What to produce :: Starting with the line that includes "Given: Reply to 我一个山人能有什么坏心眼呢's comment", write out every remaining line of the records below exactly as it appears, leaving out any images.

Data for review ::
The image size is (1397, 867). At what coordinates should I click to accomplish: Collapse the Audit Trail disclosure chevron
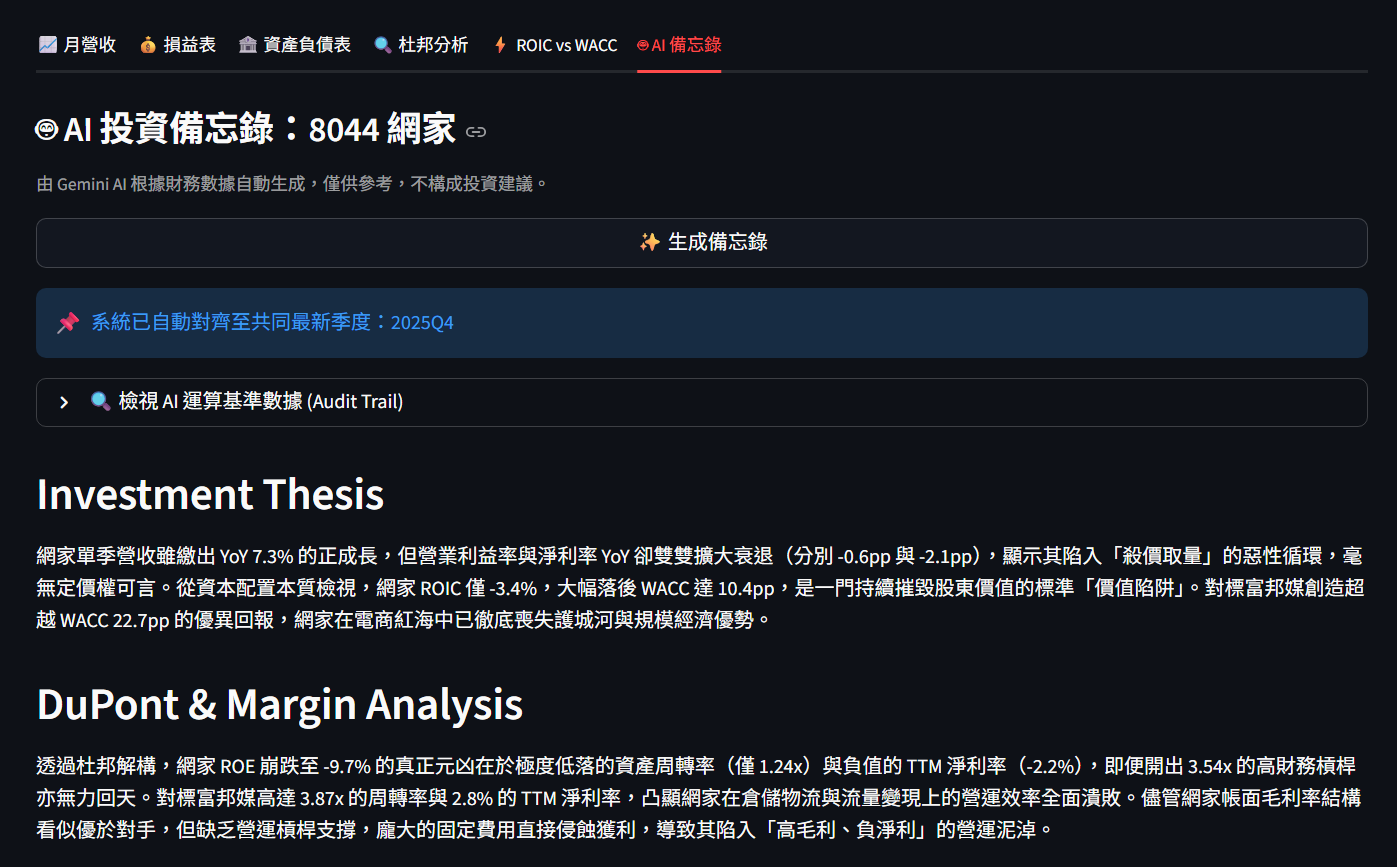[63, 401]
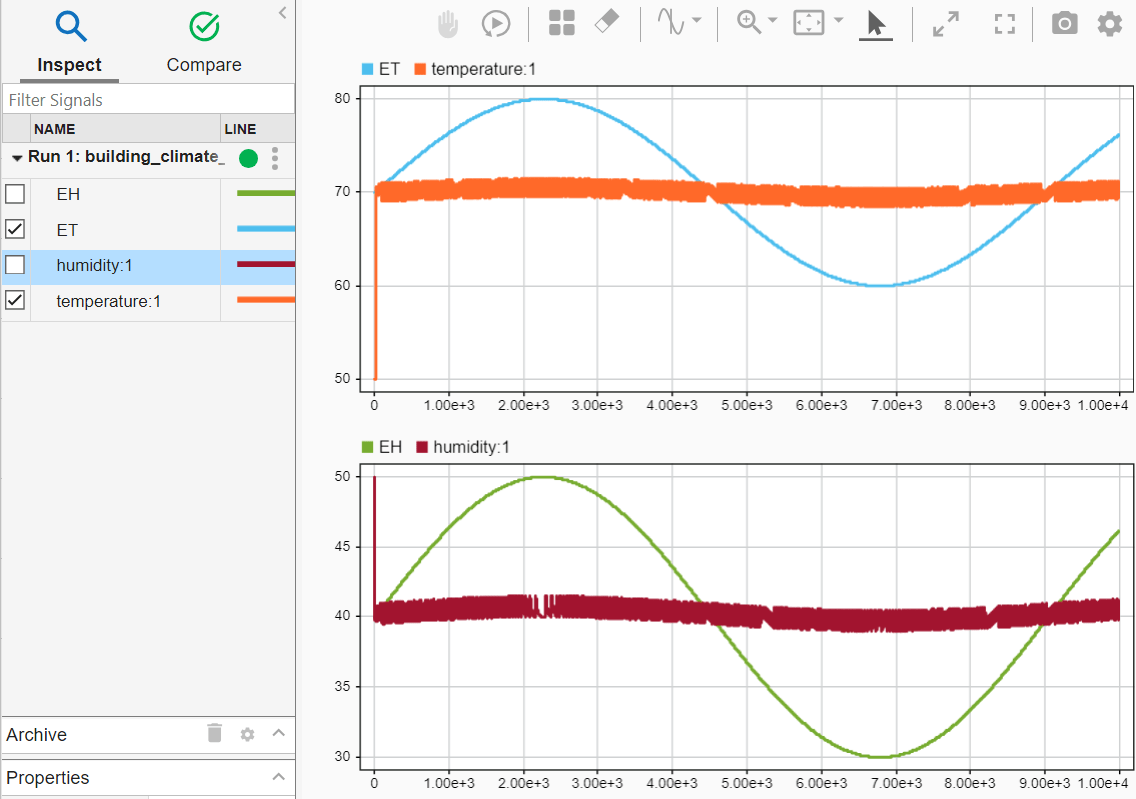This screenshot has height=799, width=1136.
Task: Change the subplot layout grid
Action: 561,22
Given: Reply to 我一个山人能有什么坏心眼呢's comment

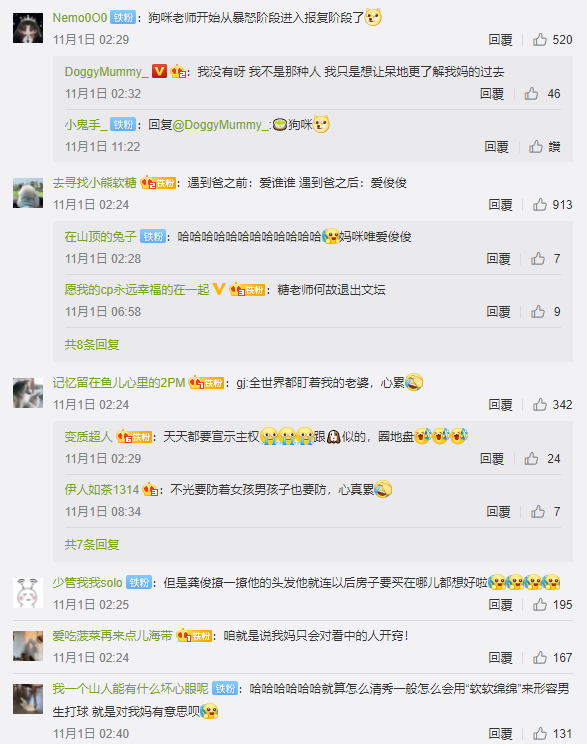Looking at the screenshot, I should click(x=501, y=734).
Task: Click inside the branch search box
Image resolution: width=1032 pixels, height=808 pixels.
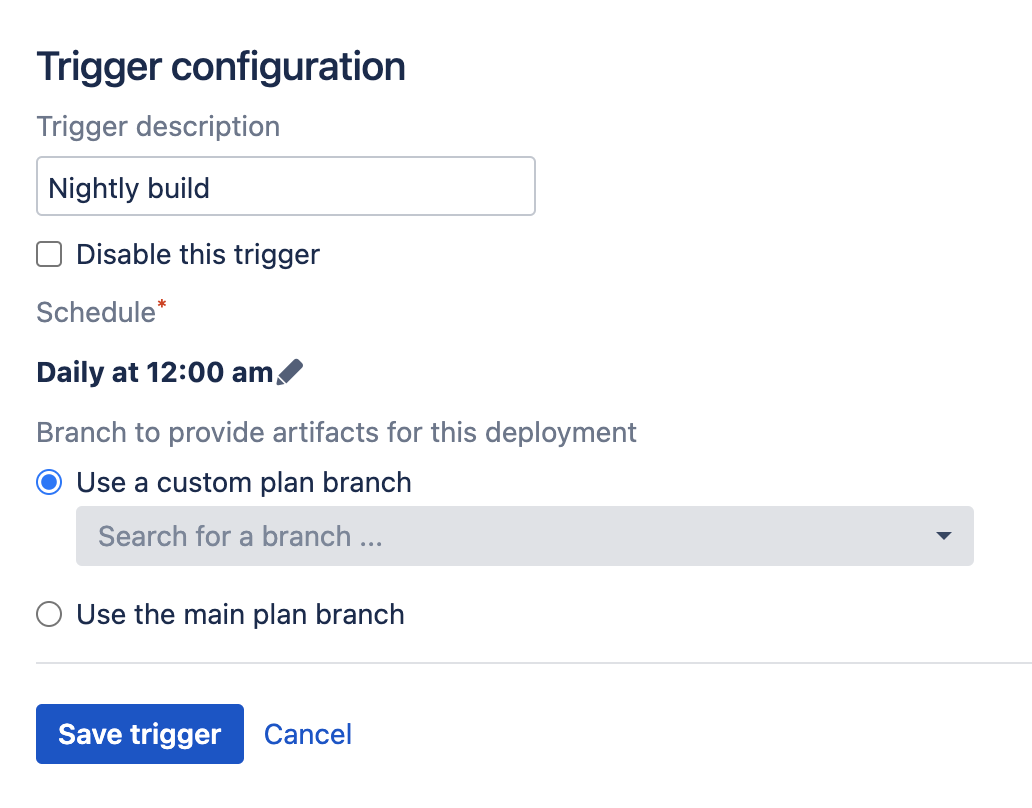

Reply to the task ::
Given: Reply to 我一个山人能有什么坏心眼呢's comment

Looking at the screenshot, I should click(x=501, y=734).
Task: Click inside the branch search box
Image resolution: width=1032 pixels, height=808 pixels.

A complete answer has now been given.